ACTIONS TO TAKE:
1) According to the bispectrum excerpt, how many parameters in total are needed to describe a triangle configuration when its orientation relative to the line-of-sight is included?
2) From the bispectrum excerpt, copy out word for word the passage between "Figure 1: Signal-to-noise" and "this three-point configuration?", inclusive.

BEGIN PAGE EXCERPT

It turns out that the density field of the Universe is close to a Gaussian field on large scales, but on smaller scales ($\sim 10 Mpc$) it has non-Gaussian properties. To capture all information in a density field which does not behave like a Gaussian random field, we need to use all possible n-point functions, not just the 2-point function.

Including the 3-point correlation, which in Fourier-space is called the bispectrum, will increase the signal-to-noise ratio, and improve cosmological parameter constraints. Figure 1 shows how much information the bispectrum can add as a function of the smallest scale included ($k_{\rm max}$).

Figure 1: Signal-to-noise ratio as a function of $k_{max}$. Adding the bispectrum allows getting
closer to the Gaussian limit, which represents the maximum amount of information which can be
retrieved from this clustering dataset.

The bispectrum is defined as the ensemble average of the product of the density field at three points
\[
B_{123} = \langle \delta(\vec{k}_1)\delta(\vec{k}_2)\delta(\vec{k}_3)\rangle.
\]This, however, is a 9-dimensional quantity, which is very difficult to analyze. The question is, how can we compress the information contained in this quantity into some lower dimensional space without losing information?

First, we have to figure out how many parameters does one need to describe this three-point configuration?

The bispectrum essentially identifies all triangle configurations in the density field and averages them. Any triangle can be described by 3 parameters. However, with galaxy surveys, we are also interested in the orientation of the triangle with respect to the line-of-sight, which then requires 2 additional parameters, so 5 in total. Just as a comparison, in the power spectrum, this can be done with only 2 parameters, the amplitude $k$ and the angle to the line-of-sight $\mu$.

Other estimators

One important aspect of the bispectrum is its computational complexity. Since one needs to identify all possible triangles in the density field, the complexity of such a procedure is naively given by $\mathcal{O}(N^3)$. However, in 2015 we learned that the bispectrum can actually be estimated in $\mathcal{O}(N\ln N)$ using Fast Fourier Transforms (FFTs). For the rest of this post I will only consider FFT based estimators for the bispectrum.

The first FFT-based bispectrum estimator has been proposed by Roman Scoccimarro (Roman Scoccimarro 2015) and it looks like this
\[
B^m_{\ell}(k_1, k_2, k_3) = \frac{(2\ell + 1)}{N^T_{123}} \prod^3_{i=1} \int_{k_i} d^3 q_i \delta_{123}\delta_{\ell}(q_1)\delta_0(q_2)\delta_0(q_3).
\]This estimator is based on the approach suggested in Scoccimarro (2015) and Bianchi et al. (2015), which calculates the $\delta_{\ell}(q_1)$ using FFTs.

END PAGE EXCERPT
BEGIN DATA BELOW

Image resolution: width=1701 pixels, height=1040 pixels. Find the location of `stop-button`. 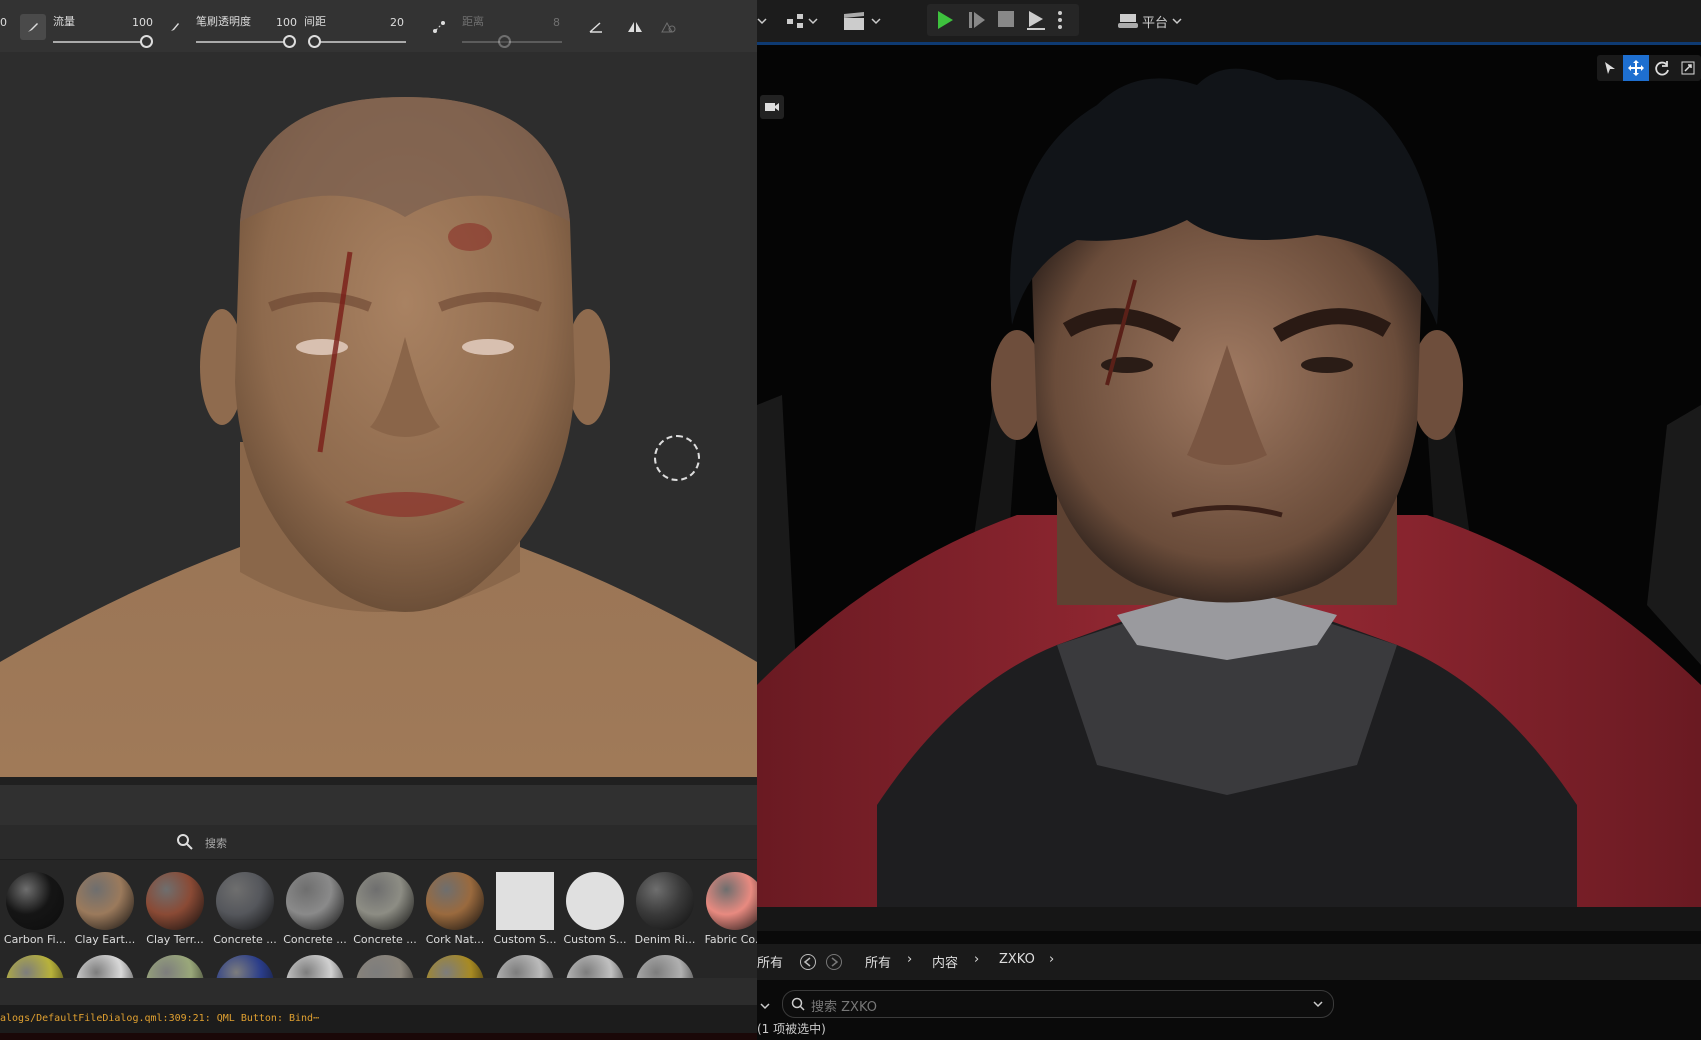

END DATA BELOW

ANSWER SECTION:
1) Five

2)
Figure 1: Signal-to-noise ratio as a function of $k_{max}$. Adding the bispectrum allows getting
closer to the Gaussian limit, which represents the maximum amount of information which can be
retrieved from this clustering dataset.

The bispectrum is defined as the ensemble average of the product of the density field at three points
\[
B_{123} = \langle \delta(\vec{k}_1)\delta(\vec{k}_2)\delta(\vec{k}_3)\rangle.
\]This, however, is a 9-dimensional quantity, which is very difficult to analyze. The question is, how can we compress the information contained in this quantity into some lower dimensional space without losing information?

First, we have to figure out how many parameters does one need to describe this three-point configuration?